__GIVEN INSTRUCTION__.
Reproduce each of the following items verbatim, line for line.

__DATASET RECORDS__.
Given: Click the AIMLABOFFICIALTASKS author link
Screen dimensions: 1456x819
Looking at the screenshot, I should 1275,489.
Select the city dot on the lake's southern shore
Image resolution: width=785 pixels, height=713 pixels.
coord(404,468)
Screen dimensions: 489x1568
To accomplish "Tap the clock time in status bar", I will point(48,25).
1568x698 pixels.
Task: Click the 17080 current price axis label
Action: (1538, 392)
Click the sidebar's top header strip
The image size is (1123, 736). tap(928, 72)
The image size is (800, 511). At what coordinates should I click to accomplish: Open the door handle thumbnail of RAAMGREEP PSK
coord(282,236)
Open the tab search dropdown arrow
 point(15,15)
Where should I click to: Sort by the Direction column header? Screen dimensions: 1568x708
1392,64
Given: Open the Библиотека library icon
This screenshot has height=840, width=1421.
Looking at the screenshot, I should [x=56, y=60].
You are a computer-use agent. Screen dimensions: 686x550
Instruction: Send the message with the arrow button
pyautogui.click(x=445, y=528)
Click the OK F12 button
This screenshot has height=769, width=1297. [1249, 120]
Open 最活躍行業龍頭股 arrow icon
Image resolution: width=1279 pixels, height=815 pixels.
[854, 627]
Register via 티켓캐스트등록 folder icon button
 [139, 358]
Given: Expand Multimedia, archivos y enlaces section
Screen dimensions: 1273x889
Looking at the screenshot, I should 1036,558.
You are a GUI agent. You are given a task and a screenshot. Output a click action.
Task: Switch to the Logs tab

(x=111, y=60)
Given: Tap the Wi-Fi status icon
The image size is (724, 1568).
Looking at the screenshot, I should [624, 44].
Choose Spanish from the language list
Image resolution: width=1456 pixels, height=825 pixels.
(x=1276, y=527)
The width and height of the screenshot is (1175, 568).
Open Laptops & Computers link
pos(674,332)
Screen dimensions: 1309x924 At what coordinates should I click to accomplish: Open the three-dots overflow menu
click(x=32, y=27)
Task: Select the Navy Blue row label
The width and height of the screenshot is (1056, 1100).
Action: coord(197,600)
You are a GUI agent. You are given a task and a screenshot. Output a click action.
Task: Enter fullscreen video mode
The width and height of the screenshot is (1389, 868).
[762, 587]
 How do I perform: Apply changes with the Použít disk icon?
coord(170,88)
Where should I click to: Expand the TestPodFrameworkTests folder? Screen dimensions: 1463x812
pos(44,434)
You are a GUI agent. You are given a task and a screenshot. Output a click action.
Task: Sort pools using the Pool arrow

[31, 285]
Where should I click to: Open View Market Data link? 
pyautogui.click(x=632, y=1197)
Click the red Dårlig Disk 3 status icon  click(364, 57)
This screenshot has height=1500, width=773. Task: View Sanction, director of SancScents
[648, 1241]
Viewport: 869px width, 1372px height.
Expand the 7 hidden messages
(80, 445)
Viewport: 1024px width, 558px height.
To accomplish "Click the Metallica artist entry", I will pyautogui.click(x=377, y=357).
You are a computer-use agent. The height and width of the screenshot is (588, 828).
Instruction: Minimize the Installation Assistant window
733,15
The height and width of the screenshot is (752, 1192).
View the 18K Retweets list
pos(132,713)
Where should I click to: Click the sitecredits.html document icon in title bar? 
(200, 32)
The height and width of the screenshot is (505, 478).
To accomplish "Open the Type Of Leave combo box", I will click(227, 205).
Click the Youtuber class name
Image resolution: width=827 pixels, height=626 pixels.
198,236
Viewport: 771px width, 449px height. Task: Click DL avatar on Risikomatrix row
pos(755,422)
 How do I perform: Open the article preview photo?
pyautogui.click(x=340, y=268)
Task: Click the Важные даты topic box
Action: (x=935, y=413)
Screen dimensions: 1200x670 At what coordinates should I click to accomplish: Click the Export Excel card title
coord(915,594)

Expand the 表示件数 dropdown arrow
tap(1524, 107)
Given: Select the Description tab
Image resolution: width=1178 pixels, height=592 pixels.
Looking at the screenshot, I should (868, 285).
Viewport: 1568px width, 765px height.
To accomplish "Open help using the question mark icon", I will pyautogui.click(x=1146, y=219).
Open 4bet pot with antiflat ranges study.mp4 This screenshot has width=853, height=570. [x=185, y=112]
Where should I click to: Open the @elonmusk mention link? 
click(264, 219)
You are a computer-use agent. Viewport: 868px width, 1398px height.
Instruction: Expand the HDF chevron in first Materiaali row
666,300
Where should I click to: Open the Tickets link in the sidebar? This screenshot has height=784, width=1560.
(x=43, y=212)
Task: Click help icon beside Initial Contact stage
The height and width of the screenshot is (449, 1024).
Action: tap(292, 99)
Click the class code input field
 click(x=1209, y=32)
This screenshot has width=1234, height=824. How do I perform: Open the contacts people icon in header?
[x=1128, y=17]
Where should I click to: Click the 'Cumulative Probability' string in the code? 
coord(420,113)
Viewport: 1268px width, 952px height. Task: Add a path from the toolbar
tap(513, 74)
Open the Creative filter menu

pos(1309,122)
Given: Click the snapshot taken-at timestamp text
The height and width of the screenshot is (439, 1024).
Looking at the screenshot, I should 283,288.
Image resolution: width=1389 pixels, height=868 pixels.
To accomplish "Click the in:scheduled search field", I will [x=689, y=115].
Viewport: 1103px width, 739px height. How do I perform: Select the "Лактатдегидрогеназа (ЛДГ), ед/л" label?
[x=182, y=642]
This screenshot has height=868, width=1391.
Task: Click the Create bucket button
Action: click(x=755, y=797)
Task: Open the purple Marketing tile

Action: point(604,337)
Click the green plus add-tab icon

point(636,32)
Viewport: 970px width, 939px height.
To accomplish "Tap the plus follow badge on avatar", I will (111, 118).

__TASK RESPONSE__.
Given: Click the AIMLABOFFICIALTASKS author link
Screen dimensions: 1456x819
Looking at the screenshot, I should 1275,489.
Select the city dot on the lake's southern shore
Image resolution: width=785 pixels, height=713 pixels.
coord(404,468)
Screen dimensions: 489x1568
To accomplish "Tap the clock time in status bar", I will point(48,25).
1568x698 pixels.
Task: Click the 17080 current price axis label
Action: (1538, 392)
Click the sidebar's top header strip
The image size is (1123, 736). tap(928, 72)
The image size is (800, 511). At what coordinates should I click to accomplish: Open the door handle thumbnail of RAAMGREEP PSK
coord(282,236)
Open the tab search dropdown arrow
 point(15,15)
Where should I click to: Sort by the Direction column header? Screen dimensions: 1568x708
1392,64
Given: Open the Библиотека library icon
This screenshot has height=840, width=1421.
Looking at the screenshot, I should [x=56, y=60].
You are a computer-use agent. Screen dimensions: 686x550
Instruction: Send the message with the arrow button
pyautogui.click(x=445, y=528)
Click the OK F12 button
This screenshot has height=769, width=1297. [1249, 120]
Open 最活躍行業龍頭股 arrow icon
Image resolution: width=1279 pixels, height=815 pixels.
[854, 627]
Register via 티켓캐스트등록 folder icon button
 [139, 358]
Given: Expand Multimedia, archivos y enlaces section
Screen dimensions: 1273x889
Looking at the screenshot, I should 1036,558.
You are a GUI agent. You are given a task and a screenshot. Output a click action.
Task: Switch to the Logs tab

(x=111, y=60)
Given: Tap the Wi-Fi status icon
The image size is (724, 1568).
Looking at the screenshot, I should [624, 44].
Choose Spanish from the language list
Image resolution: width=1456 pixels, height=825 pixels.
(x=1276, y=527)
The width and height of the screenshot is (1175, 568).
Open Laptops & Computers link
pos(674,332)
Screen dimensions: 1309x924 At what coordinates should I click to accomplish: Open the three-dots overflow menu
click(x=32, y=27)
Task: Select the Navy Blue row label
The width and height of the screenshot is (1056, 1100).
Action: coord(197,600)
You are a GUI agent. You are given a task and a screenshot. Output a click action.
Task: Enter fullscreen video mode
The width and height of the screenshot is (1389, 868).
[762, 587]
 How do I perform: Apply changes with the Použít disk icon?
coord(170,88)
Where should I click to: Expand the TestPodFrameworkTests folder? Screen dimensions: 1463x812
pos(44,434)
You are a GUI agent. You are given a task and a screenshot. Output a click action.
Task: Sort pools using the Pool arrow

[31, 285]
Where should I click to: Open View Market Data link? 
pyautogui.click(x=632, y=1197)
Click the red Dårlig Disk 3 status icon  click(364, 57)
This screenshot has height=1500, width=773. Task: View Sanction, director of SancScents
[648, 1241]
Viewport: 869px width, 1372px height.
Expand the 7 hidden messages
(80, 445)
Viewport: 1024px width, 558px height.
To accomplish "Click the Metallica artist entry", I will pyautogui.click(x=377, y=357).
You are a computer-use agent. The height and width of the screenshot is (588, 828).
Instruction: Minimize the Installation Assistant window
733,15
The height and width of the screenshot is (752, 1192).
View the 18K Retweets list
pos(132,713)
Where should I click to: Click the sitecredits.html document icon in title bar? 
(200, 32)
The height and width of the screenshot is (505, 478).
To accomplish "Open the Type Of Leave combo box", I will click(227, 205).
Click the Youtuber class name
Image resolution: width=827 pixels, height=626 pixels.
198,236
Viewport: 771px width, 449px height. Task: Click DL avatar on Risikomatrix row
pos(755,422)
 How do I perform: Open the article preview photo?
pyautogui.click(x=340, y=268)
Task: Click the Важные даты topic box
Action: (x=935, y=413)
Screen dimensions: 1200x670 At what coordinates should I click to accomplish: Click the Export Excel card title
coord(915,594)

Expand the 表示件数 dropdown arrow
tap(1524, 107)
Given: Select the Description tab
Image resolution: width=1178 pixels, height=592 pixels.
Looking at the screenshot, I should (868, 285).
Viewport: 1568px width, 765px height.
To accomplish "Open help using the question mark icon", I will pyautogui.click(x=1146, y=219).
Open 4bet pot with antiflat ranges study.mp4 This screenshot has width=853, height=570. [x=185, y=112]
Where should I click to: Open the @elonmusk mention link? 
click(264, 219)
You are a computer-use agent. Viewport: 868px width, 1398px height.
Instruction: Expand the HDF chevron in first Materiaali row
666,300
Where should I click to: Open the Tickets link in the sidebar? This screenshot has height=784, width=1560.
(x=43, y=212)
Task: Click help icon beside Initial Contact stage
The height and width of the screenshot is (449, 1024).
Action: tap(292, 99)
Click the class code input field
 click(x=1209, y=32)
This screenshot has width=1234, height=824. How do I perform: Open the contacts people icon in header?
[x=1128, y=17]
Where should I click to: Click the 'Cumulative Probability' string in the code? 
coord(420,113)
Viewport: 1268px width, 952px height. Task: Add a path from the toolbar
tap(513, 74)
Open the Creative filter menu

pos(1309,122)
Given: Click the snapshot taken-at timestamp text
The height and width of the screenshot is (439, 1024).
Looking at the screenshot, I should 283,288.
Image resolution: width=1389 pixels, height=868 pixels.
To accomplish "Click the in:scheduled search field", I will [x=689, y=115].
Viewport: 1103px width, 739px height. How do I perform: Select the "Лактатдегидрогеназа (ЛДГ), ед/л" label?
[x=182, y=642]
This screenshot has height=868, width=1391.
Task: Click the Create bucket button
Action: click(x=755, y=797)
Task: Open the purple Marketing tile

Action: point(604,337)
Click the green plus add-tab icon

point(636,32)
Viewport: 970px width, 939px height.
To accomplish "Tap the plus follow badge on avatar", I will (111, 118).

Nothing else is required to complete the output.